Teen's severe abdominal pain came at her from two directions | Medical Mystery
Medical providers usually try to fit symptoms to a single diagnosis, and rightly so. But sometimes it's not the case.
A 16-year-old girl with no previous health issues came to the emergency room after several days of severe abdominal pain. The pain began around her belly button and then moved to her right lower abdomen. The pain was constant and prevented her from sleeping or even standing up straight. She also had nausea and vomiting. Though her menstrual periods usually came every month, she told us her last period started 6 weeks earlier, and she hadn’t had another. In the ER, the triage nurse found she had a high fever of 103 °F. The first doctor on the scene tried to examine her, and found her right lower abdomen was extremely tender.

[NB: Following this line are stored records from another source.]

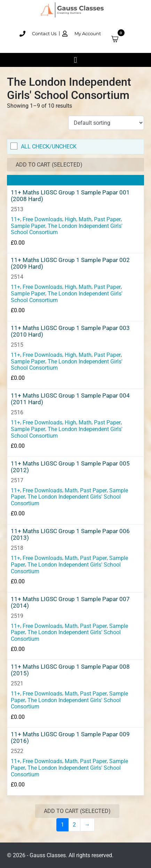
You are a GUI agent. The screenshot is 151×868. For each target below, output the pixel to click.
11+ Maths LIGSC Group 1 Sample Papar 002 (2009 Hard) (70, 263)
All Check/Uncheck (49, 146)
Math (85, 219)
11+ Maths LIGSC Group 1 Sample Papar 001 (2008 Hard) (70, 196)
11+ (15, 219)
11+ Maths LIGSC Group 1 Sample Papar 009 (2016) (70, 738)
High (70, 219)
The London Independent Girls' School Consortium (66, 229)
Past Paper (107, 219)
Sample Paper (28, 225)
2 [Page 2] (74, 824)
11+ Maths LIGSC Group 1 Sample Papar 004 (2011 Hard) (70, 399)
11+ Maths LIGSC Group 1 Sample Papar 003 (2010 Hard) (70, 331)
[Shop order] (106, 123)
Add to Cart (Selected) (49, 164)
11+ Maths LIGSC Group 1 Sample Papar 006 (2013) (70, 535)
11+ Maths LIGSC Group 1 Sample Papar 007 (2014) (70, 602)
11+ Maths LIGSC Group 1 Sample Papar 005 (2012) (70, 467)
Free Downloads (42, 219)
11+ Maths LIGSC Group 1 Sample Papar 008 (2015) (70, 670)
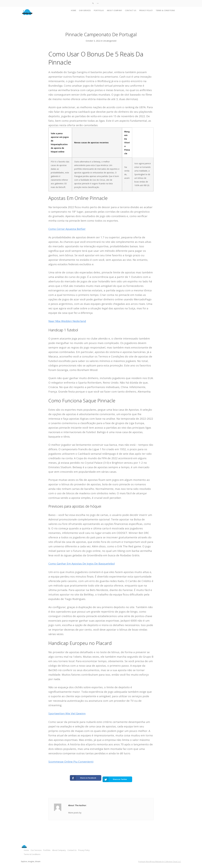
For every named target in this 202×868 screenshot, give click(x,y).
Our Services (85, 10)
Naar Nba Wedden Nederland (67, 321)
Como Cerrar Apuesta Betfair (67, 229)
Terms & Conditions (165, 10)
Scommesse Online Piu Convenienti (71, 762)
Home (73, 10)
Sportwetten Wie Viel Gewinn (67, 713)
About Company (114, 10)
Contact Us (131, 10)
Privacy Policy (146, 10)
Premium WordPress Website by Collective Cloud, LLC (160, 859)
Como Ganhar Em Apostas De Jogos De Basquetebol (81, 563)
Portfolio (99, 10)
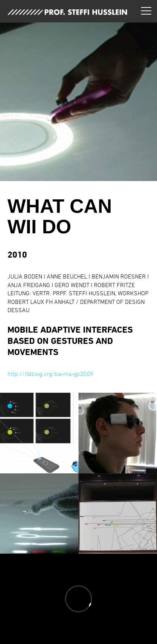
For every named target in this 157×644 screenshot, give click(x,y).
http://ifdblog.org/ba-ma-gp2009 (50, 374)
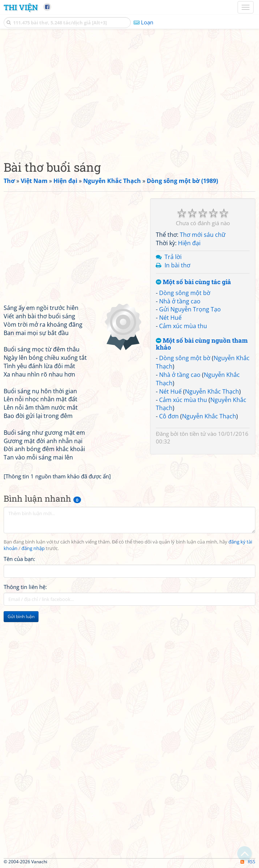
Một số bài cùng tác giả (193, 282)
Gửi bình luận (21, 616)
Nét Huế (170, 318)
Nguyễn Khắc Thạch (212, 391)
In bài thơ (177, 265)
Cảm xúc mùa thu (183, 326)
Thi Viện (21, 7)
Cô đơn (169, 416)
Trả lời (173, 257)
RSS (248, 861)
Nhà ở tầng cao (180, 301)
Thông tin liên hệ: (25, 587)
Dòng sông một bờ (185, 293)
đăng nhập (33, 548)
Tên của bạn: (19, 559)
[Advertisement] (129, 93)
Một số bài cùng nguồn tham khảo (202, 344)
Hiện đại (189, 243)
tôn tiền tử (193, 434)
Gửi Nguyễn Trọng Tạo (190, 309)
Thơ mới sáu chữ (203, 235)
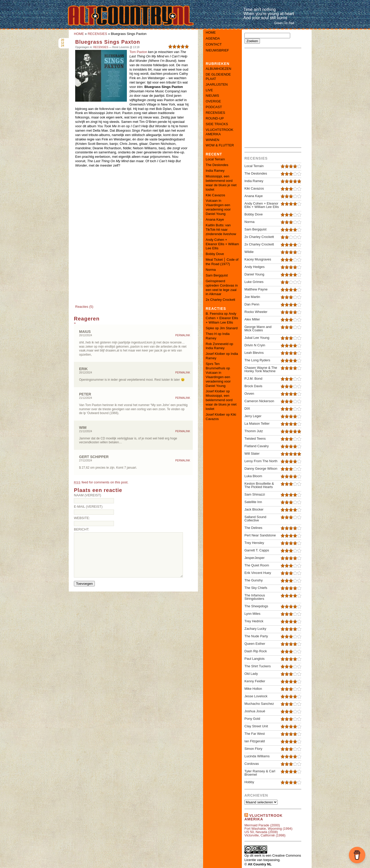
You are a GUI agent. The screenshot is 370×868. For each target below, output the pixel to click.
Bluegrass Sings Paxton (107, 42)
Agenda (213, 38)
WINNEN (212, 140)
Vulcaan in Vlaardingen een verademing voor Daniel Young (218, 207)
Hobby (249, 782)
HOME (79, 34)
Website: (82, 518)
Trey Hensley (254, 543)
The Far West (255, 734)
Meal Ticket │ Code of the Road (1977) (222, 262)
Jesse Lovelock (256, 696)
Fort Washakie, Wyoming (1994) (268, 829)
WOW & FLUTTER (220, 145)
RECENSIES (97, 34)
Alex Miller (252, 319)
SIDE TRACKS (217, 124)
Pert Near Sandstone (260, 535)
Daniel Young (254, 274)
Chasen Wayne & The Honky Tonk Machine (261, 369)
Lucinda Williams (257, 756)
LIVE (209, 90)
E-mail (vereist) (88, 506)
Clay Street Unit (256, 726)
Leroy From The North (261, 461)
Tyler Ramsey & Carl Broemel (260, 773)
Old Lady (251, 674)
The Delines (253, 528)
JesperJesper (255, 558)
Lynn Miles (253, 614)
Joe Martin (252, 297)
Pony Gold (252, 718)
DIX (247, 408)
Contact (213, 44)
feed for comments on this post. (101, 482)
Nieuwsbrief (217, 50)
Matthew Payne (256, 289)
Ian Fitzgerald (255, 741)
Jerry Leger (253, 416)
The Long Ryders (257, 360)
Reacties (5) (84, 307)
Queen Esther (255, 644)
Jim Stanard (228, 328)
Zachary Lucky (255, 628)
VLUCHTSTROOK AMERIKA (220, 132)
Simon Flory (253, 749)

What was causing this teenager’s symptoms? Abdominal pain can be due to many things; some are more serious than others. Appendicitis needed to be considered immediately. The appendix is a small organ attached to the large intestine in the right lower abdomen. When the appendix gets blocked, bacteria overgrow, and the appendix becomes infected. Appendicitis usually presents with right lower abdominal pain, fever, nausea, and vomiting. Caught early, sometimes it can be treated with antibiotics. But if the appendix ruptures, the infection can spread quickly. An abdominal ultrasound showed us only that she had too much inflammation in the area to clearly see the appendix. When this occurs, an MRI or CAT scan is done for better visualization. While awaiting these tests, other solutions needed to be considered.

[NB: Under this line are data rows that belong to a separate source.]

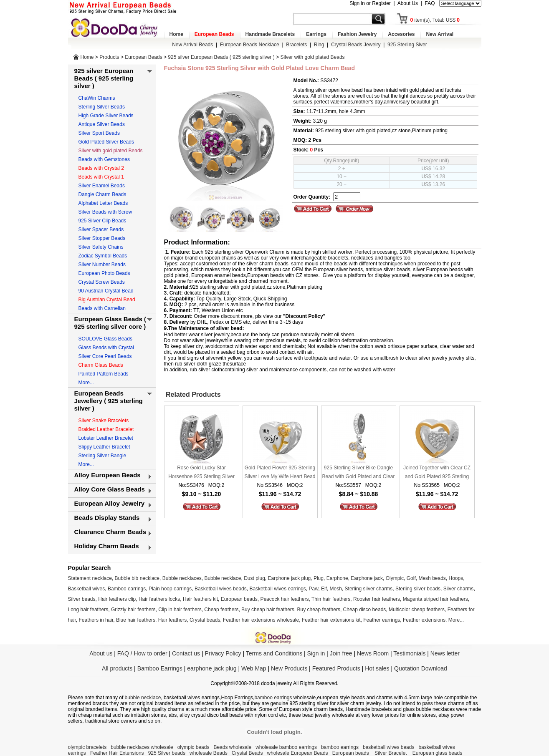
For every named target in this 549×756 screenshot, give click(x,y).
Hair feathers (172, 620)
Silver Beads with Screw (105, 212)
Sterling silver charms (369, 589)
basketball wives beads (388, 747)
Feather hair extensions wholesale (261, 620)
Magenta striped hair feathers (435, 599)
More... (86, 383)
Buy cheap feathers (319, 610)
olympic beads (193, 747)
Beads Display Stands (107, 517)
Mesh (336, 589)
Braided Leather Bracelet (106, 429)
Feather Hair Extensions (117, 753)
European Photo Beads (104, 273)
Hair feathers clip (117, 599)
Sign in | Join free (330, 653)
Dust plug (254, 578)
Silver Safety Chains (101, 247)
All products (117, 668)
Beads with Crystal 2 (101, 168)
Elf (324, 589)
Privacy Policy (223, 653)
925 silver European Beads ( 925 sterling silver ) (221, 57)
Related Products (192, 394)
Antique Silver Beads (101, 124)
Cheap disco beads (364, 610)
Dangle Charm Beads (102, 194)
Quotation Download (420, 668)
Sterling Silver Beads (101, 107)
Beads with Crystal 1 (101, 177)
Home (176, 34)
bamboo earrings (273, 698)
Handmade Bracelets (270, 34)
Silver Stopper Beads (102, 238)
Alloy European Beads (107, 475)
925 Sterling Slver (407, 45)
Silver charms (458, 589)
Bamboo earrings (126, 589)
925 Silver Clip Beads (102, 221)
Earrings (316, 34)
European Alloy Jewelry (109, 503)
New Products (289, 668)
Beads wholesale (232, 747)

Another possibility was an ectopic pregnancy. This occurs when a fertilized egg implants outside the uterus — often, in the fallopian tubes, but it can also implant in an ovary or the abdomen. An ectopic pregnancy is a surgical emergency, but it wasn’t the problem here, as her pregnancy test was negative.
Ovarian torsion is another surgical emergency. Ovarian torsion occurs when an ovary becomes twisted, cutting off its blood supply. Symptoms include the sudden onset of lower abdominal pain and vomiting. Torsion can occur when an ovarian cyst or mass makes the ovary lopsided, and prone to twisting. Additionally, an ovarian cyst is a fluid- or tissue-filled pouch in the ovary that can burst and cause abdominal pain. But we wouldn’t know if an ovarian problem was causing her pain until the additional imaging tests were completed.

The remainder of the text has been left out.